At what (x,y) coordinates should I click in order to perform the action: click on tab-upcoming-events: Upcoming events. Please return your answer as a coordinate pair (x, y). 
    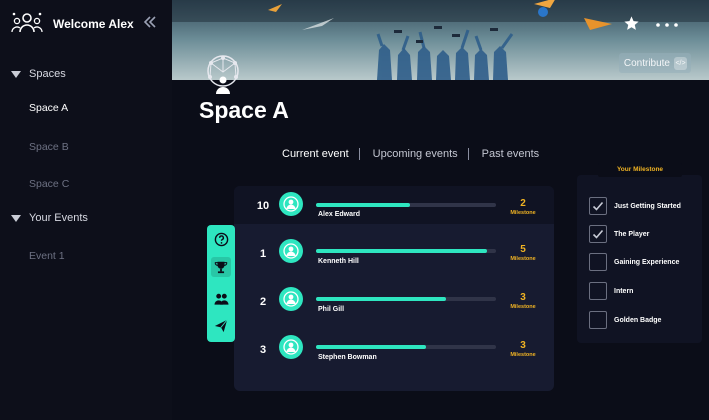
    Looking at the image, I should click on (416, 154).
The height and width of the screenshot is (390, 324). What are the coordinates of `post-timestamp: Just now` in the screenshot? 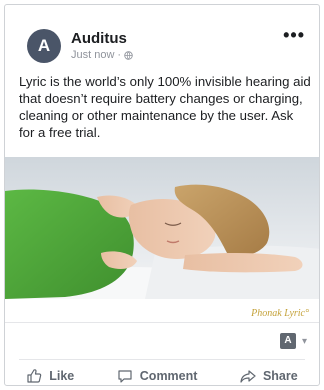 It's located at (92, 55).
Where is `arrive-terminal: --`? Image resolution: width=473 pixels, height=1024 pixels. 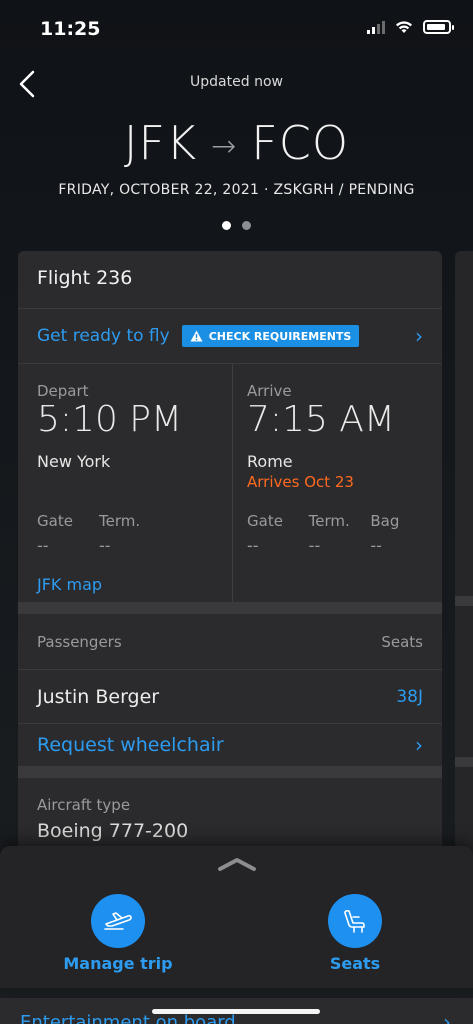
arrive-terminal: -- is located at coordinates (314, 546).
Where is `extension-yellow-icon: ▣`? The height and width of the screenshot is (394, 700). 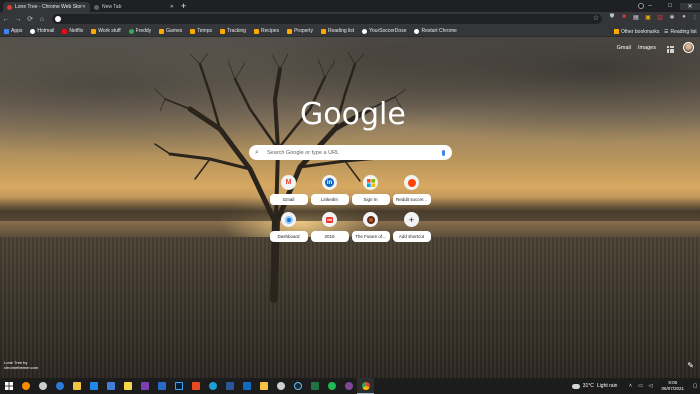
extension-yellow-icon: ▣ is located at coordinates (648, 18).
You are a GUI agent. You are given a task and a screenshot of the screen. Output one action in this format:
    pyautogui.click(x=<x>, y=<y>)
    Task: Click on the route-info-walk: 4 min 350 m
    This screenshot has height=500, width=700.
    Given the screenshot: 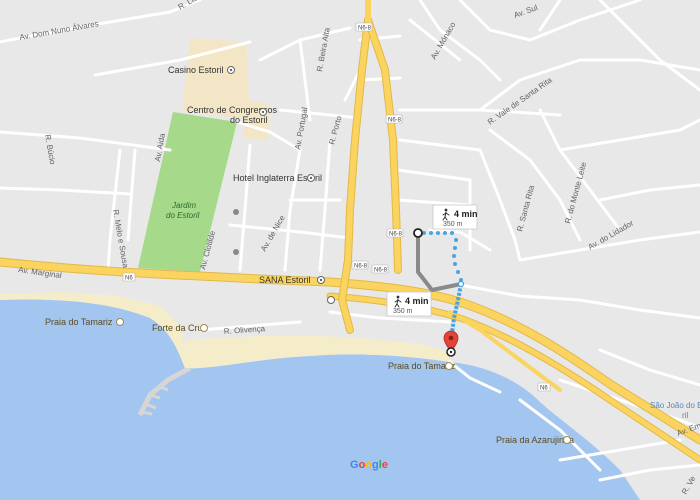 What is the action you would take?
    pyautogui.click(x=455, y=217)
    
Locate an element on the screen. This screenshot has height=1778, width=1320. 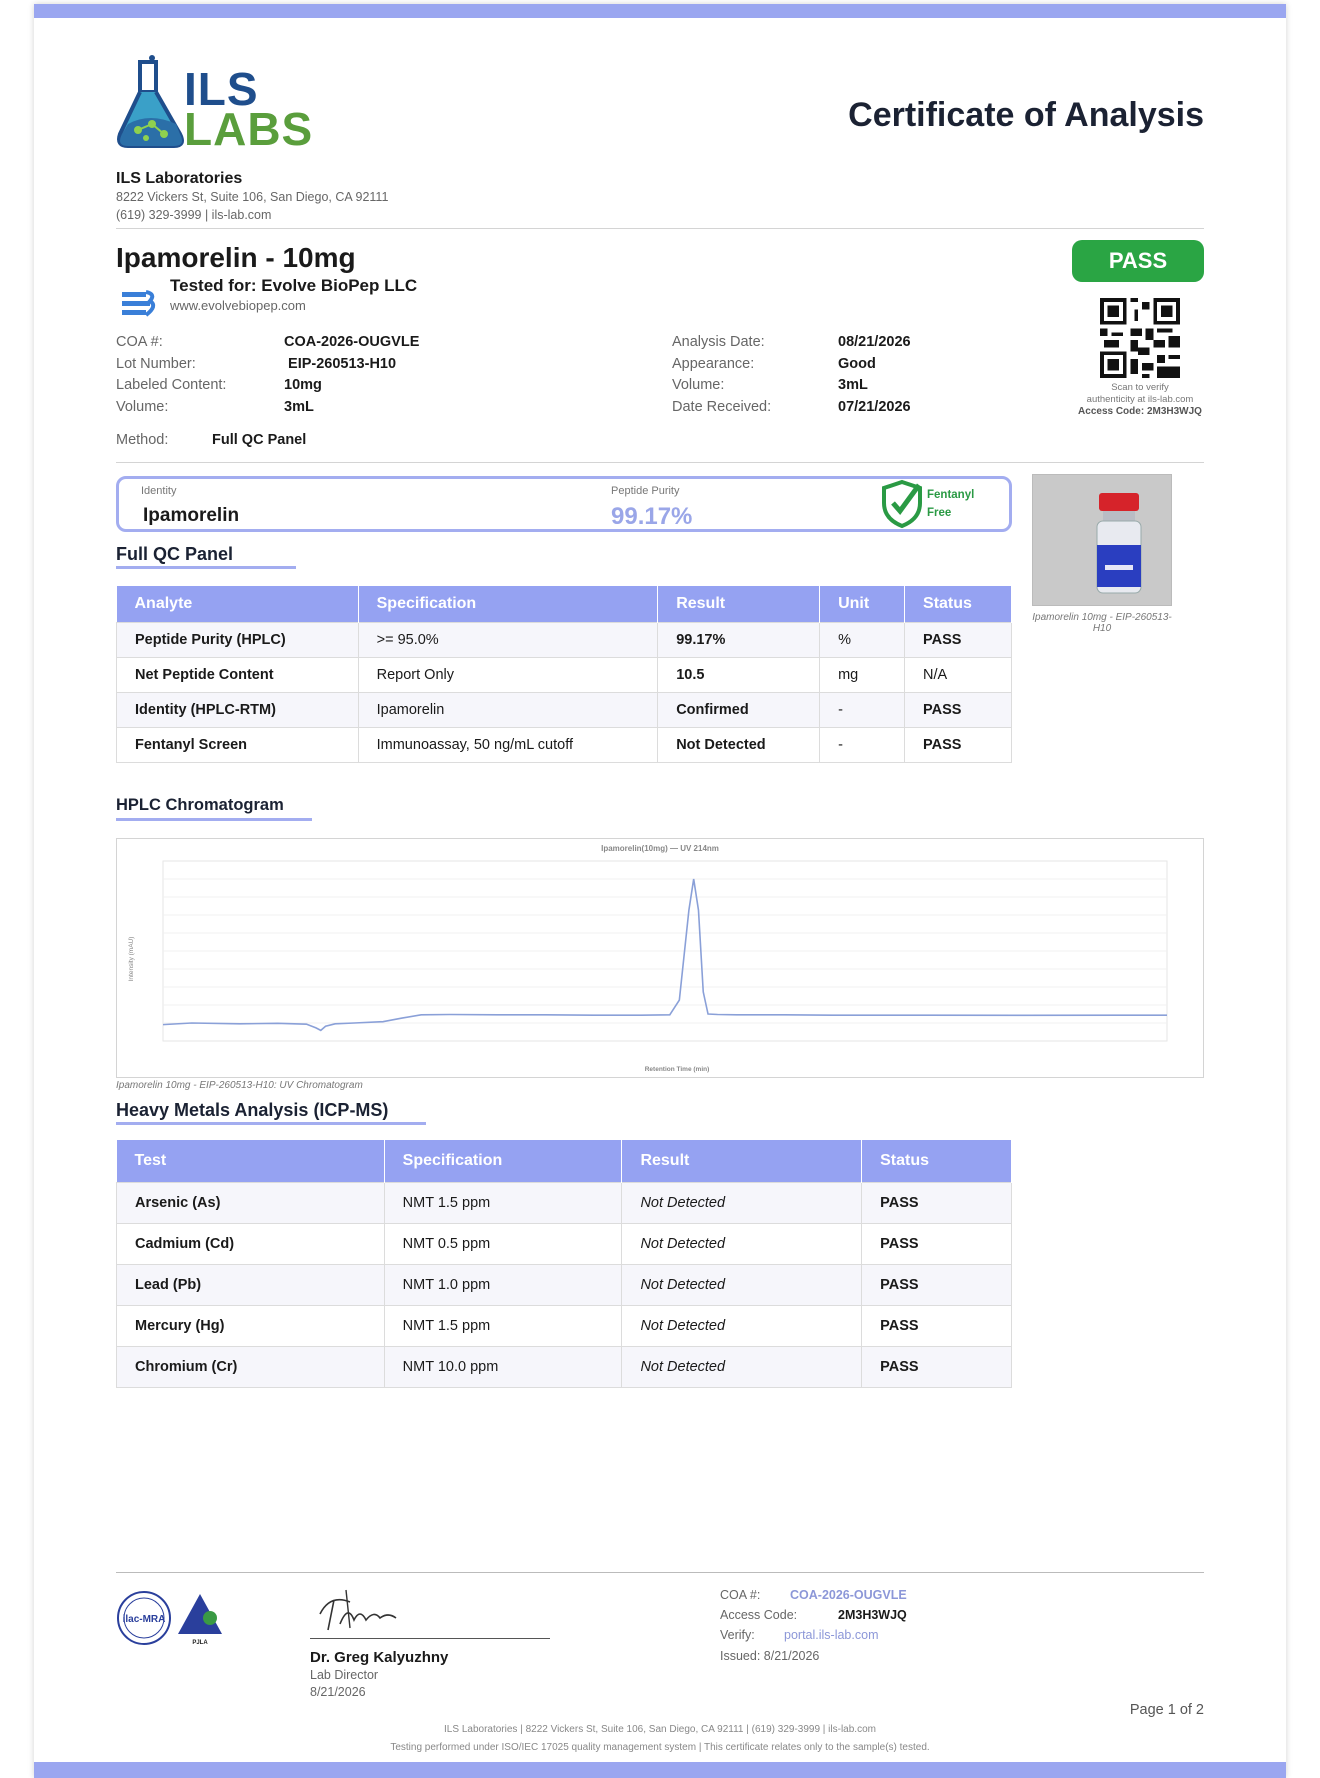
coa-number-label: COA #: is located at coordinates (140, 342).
+++++
■ **ASSIGNMENT**: Reproduce verbatim the stretch of the records from the line containing "Locate an element" through the end of the records, leaving out the pictures.

■ **RESPONSE FOR THIS EXERCISE**:
Locate an element on the screen. This screenshot has height=1778, width=1320. 
coa-number-label: COA #: is located at coordinates (140, 342).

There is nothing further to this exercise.